Plus tip: Confused about how to set up Google Authorship for your site and writers? Kissmetrics offers an easy, step-by-step guide.
Hand-pick your audience to meet your goals.
Google+ Circles help you segment your audience and send the right content to the right people, based on the criteria you determine, says Thomson. This allows you to identify your influencers—ideally your brand advocates—and add them to one or more Circles. If you are working on making influencers a core part of your overall marketing strategy, this can help, says Thomson.
In his article “Hashing Out Google Plus Hashtags: Uncover Their Hidden Powers,” Google+ expert Mark Traphagen suggests using hashtags as a tool to discover new people with whom you wish to engage. As for getting others to follow you, interaction is key, so spend time engaging with other people’s content,” says Lanley. “Interact on other people’s posts far more than you post, and you will see steady organic growth in your followers.”
Plus tip: If you post to “Extended Circles,” everyone in your circles and the people in their circles will see the content.

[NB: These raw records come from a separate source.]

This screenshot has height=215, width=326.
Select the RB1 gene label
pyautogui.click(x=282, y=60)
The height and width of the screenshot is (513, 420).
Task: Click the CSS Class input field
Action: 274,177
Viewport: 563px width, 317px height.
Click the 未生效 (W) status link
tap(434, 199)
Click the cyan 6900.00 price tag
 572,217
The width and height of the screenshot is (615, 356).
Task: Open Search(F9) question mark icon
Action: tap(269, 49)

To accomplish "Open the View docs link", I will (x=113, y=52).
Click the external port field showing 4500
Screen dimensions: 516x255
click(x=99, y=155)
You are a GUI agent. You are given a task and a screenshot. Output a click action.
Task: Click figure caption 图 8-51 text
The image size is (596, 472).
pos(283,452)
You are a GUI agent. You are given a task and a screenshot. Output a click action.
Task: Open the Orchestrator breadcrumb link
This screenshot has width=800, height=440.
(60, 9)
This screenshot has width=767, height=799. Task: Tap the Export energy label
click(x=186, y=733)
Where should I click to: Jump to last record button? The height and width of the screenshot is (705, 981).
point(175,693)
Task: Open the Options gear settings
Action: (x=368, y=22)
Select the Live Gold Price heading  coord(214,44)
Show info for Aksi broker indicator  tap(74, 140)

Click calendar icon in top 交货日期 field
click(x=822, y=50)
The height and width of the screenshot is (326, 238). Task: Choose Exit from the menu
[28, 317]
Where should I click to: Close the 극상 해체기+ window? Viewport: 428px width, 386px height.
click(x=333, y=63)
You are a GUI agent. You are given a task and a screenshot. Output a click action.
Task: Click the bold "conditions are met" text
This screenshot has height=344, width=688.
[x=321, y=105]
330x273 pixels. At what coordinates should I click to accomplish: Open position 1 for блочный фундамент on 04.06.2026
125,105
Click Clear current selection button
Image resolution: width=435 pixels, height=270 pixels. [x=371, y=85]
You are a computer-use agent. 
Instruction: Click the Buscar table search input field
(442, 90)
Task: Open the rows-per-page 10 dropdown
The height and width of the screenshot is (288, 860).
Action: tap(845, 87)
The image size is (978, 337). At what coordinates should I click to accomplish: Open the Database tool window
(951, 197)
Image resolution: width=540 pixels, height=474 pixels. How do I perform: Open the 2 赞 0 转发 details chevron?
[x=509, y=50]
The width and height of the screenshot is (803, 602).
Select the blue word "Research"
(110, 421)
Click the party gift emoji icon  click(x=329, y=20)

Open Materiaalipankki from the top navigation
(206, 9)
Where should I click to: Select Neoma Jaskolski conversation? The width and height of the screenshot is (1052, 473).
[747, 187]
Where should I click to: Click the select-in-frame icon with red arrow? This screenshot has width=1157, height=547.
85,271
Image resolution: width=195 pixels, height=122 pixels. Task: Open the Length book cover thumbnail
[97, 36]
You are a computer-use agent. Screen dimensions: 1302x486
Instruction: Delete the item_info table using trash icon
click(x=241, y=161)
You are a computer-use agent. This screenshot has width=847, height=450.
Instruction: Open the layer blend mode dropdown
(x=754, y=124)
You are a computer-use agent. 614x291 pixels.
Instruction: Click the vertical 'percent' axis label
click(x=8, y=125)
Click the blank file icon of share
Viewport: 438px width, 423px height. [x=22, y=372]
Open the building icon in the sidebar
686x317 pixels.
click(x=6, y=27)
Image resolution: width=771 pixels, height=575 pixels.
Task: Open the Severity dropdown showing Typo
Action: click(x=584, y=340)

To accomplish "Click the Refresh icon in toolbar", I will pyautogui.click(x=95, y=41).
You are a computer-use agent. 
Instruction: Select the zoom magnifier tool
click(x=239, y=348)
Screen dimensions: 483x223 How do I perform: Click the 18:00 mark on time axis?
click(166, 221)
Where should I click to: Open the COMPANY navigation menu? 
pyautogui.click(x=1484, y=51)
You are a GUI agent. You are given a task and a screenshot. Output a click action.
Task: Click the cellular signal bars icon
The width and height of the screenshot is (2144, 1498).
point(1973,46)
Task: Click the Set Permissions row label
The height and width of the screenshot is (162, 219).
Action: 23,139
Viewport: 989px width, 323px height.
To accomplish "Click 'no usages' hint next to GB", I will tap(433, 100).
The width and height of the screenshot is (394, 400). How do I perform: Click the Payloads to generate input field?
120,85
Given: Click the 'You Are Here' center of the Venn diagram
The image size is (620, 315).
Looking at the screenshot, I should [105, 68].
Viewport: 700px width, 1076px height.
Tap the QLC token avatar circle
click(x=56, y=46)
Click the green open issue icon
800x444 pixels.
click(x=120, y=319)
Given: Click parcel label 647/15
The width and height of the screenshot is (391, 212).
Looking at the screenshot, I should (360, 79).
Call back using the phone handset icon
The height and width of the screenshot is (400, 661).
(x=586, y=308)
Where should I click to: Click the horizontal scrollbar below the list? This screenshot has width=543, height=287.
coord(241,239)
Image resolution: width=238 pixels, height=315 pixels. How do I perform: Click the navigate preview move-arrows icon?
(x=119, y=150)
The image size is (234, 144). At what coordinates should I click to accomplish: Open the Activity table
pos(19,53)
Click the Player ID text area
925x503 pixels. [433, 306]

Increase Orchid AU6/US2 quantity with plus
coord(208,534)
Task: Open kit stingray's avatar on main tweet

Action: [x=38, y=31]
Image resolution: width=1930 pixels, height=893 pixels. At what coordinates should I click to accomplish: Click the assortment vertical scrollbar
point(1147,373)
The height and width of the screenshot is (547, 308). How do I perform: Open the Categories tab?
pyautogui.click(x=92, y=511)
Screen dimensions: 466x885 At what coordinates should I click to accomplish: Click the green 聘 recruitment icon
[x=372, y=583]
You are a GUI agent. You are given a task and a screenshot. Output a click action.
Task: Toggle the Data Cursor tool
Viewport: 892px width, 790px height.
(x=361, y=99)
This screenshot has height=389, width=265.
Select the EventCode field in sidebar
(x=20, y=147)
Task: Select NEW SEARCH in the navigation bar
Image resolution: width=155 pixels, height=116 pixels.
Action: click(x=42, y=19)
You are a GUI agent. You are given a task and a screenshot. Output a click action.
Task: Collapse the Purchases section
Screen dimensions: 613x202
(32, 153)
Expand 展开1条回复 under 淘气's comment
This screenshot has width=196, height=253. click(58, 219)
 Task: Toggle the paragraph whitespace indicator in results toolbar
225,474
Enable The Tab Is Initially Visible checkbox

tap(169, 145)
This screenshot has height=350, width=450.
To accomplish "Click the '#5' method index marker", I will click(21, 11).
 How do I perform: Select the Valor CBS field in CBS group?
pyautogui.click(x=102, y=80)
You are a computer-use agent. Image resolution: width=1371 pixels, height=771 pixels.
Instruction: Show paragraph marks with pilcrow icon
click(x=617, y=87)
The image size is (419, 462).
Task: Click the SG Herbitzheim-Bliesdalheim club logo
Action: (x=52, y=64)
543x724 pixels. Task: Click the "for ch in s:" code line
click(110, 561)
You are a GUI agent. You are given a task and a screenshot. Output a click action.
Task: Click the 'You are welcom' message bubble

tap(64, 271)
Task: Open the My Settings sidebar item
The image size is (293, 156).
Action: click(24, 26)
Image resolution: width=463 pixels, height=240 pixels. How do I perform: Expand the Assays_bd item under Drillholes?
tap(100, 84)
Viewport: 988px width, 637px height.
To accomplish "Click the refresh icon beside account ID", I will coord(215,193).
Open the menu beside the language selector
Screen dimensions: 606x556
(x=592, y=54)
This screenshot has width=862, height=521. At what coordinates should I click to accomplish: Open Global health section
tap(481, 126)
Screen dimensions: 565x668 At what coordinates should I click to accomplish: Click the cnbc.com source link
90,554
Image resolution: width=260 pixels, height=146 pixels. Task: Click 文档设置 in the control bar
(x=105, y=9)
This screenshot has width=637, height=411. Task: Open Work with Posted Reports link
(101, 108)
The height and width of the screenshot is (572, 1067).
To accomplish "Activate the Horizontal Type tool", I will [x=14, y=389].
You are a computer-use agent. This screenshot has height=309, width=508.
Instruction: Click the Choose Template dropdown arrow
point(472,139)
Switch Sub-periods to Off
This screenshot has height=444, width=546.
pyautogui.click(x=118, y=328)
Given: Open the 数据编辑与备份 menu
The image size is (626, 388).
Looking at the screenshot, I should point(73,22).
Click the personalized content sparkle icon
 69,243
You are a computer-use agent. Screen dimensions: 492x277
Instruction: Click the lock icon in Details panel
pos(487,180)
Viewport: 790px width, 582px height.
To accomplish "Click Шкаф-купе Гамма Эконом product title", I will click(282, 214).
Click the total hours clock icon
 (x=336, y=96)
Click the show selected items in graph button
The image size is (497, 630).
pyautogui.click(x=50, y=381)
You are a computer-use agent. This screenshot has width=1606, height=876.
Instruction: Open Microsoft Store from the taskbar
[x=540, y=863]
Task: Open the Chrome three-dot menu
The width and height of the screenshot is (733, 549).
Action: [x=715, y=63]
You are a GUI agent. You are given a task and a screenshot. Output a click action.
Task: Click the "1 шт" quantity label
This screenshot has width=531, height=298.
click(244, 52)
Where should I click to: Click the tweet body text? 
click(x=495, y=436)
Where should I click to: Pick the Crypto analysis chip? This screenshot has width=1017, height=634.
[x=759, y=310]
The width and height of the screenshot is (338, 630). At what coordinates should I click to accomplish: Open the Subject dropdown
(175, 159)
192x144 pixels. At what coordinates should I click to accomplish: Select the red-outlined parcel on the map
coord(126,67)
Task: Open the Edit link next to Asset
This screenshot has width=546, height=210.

You also have the option of sending an email to all of your contacts.
Take advantage of communities and hangouts.
Similar to LinkedIn Groups, communities are one of the more underappreciated features of Google+, says Thomson. “Through this type of networking, one can establish thought leadership, a good reputation, and possibly create business referrals. You get what you put in.”
Another benefit comes from Google Hangouts, which allows you to invite people into your live webcasts for free. “What’s really great is you can stream and record them, and then share them on your YouTube channel,” says Thomson.
Plus tip: Attend other users’ hangouts and events first. “The interaction on the event pages during a live event is a fantastic way to connect with people in your niche and set yourself up as someone worthy of being added to a circle,” says Lanley.
Once you’re familiar with how they run, invite your audience to a hangout. “Even if attendance is not always high, the people in the audience are motivated and of high quality,” says Thomson.
Be an early adopter of untapped avenues.
“The one area where I think Google+ has the most potential for a content marketer is Hangouts on Air (HoA), in which you broadcast your hangout live to the world,” says Lanley. The more forward-thinking marketers are already experimenting with or regularly using Hangouts, but a lot of people hang back on the sidelines, afraid to invest time in learning and taking the risks required to succeed with live video.
“This means there is a wide-open playing field for all kinds of niches that have no HoA coverage,” says Lanley. “This is the time to plunge into Google+ and leverage HoA to present yourself as an expert, build community, and dominate search results.”
Plus tip: Since these live events can be recorded to your YouTube channel, each piece of HoA video content gives your SEO a triple boost with exposure on YouTube, Google+, and Google Search. “It’s a very underused secret weapon,” says Lanley.